Preheat your oven to 350°F (175°C). Grease a donut pan or two with non-stick cooking spray.
In a large mixing bowl, combine the oil and brown sugar. Mix until well combined.
Add the pumpkin puree, eggs, and vanilla extract to the sugar and oil mixture. Mix until everything is well combined.
Next, add in the flour, pumpkin pie spice, baking soda, baking powder, and sea salt. Be careful not to overmix; just mix until no large lumps remain.
Spoon or pipe the donut batter into the greased donut pans, filling each cavity about 2/3 full. I like to add my mixture to a gallon ziploc bag and then cut a small hole in the bottom corner to pipe it that way.
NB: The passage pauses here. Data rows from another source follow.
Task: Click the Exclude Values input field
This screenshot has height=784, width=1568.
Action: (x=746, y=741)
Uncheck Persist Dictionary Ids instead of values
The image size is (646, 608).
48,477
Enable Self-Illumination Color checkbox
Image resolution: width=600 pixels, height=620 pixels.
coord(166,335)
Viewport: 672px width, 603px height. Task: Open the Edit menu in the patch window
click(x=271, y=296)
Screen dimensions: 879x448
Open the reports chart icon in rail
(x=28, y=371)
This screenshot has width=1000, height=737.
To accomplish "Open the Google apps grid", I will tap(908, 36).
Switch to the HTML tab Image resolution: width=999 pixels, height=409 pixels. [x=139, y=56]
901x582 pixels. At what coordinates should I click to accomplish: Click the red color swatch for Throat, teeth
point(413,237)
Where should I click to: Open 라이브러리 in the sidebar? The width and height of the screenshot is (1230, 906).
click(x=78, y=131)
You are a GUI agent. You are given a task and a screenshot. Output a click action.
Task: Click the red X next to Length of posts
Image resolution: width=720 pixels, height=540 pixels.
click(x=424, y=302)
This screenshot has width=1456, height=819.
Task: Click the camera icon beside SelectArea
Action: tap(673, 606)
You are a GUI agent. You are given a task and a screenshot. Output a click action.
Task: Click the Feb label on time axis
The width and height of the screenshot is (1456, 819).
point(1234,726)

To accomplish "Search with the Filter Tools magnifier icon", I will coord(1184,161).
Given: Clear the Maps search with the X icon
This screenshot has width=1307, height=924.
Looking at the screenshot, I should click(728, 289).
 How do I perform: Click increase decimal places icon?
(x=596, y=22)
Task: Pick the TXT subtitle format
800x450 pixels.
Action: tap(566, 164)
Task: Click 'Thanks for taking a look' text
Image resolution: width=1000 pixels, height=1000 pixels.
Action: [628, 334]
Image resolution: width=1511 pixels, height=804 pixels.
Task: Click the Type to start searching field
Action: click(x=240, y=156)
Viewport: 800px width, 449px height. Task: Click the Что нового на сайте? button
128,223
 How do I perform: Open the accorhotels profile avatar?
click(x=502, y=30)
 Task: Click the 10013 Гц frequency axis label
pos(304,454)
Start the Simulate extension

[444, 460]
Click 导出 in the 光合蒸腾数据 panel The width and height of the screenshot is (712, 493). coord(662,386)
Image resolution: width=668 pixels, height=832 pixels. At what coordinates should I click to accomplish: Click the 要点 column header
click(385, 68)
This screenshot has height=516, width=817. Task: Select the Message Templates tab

Bake in the preheated oven for 12-15 minutes, or until the donuts spring back when lightly touched and a toothpick inserted into the center comes out clean.
While the donuts are baking, prepare the cinnamon sugar coating. In a small bowl, mix together the granulated sugar and ground cinnamon.
When the donuts are done baking, remove them from the oven and let them cool in the pan for a few minutes.
Carefully remove the donuts from the pan and dip each one into the melted butter, then roll it in the cinnamon sugar mixture to coat it evenly.
Place the coated donuts on a wire rack to cool completely. Enjoy your homemade baked pumpkin donuts!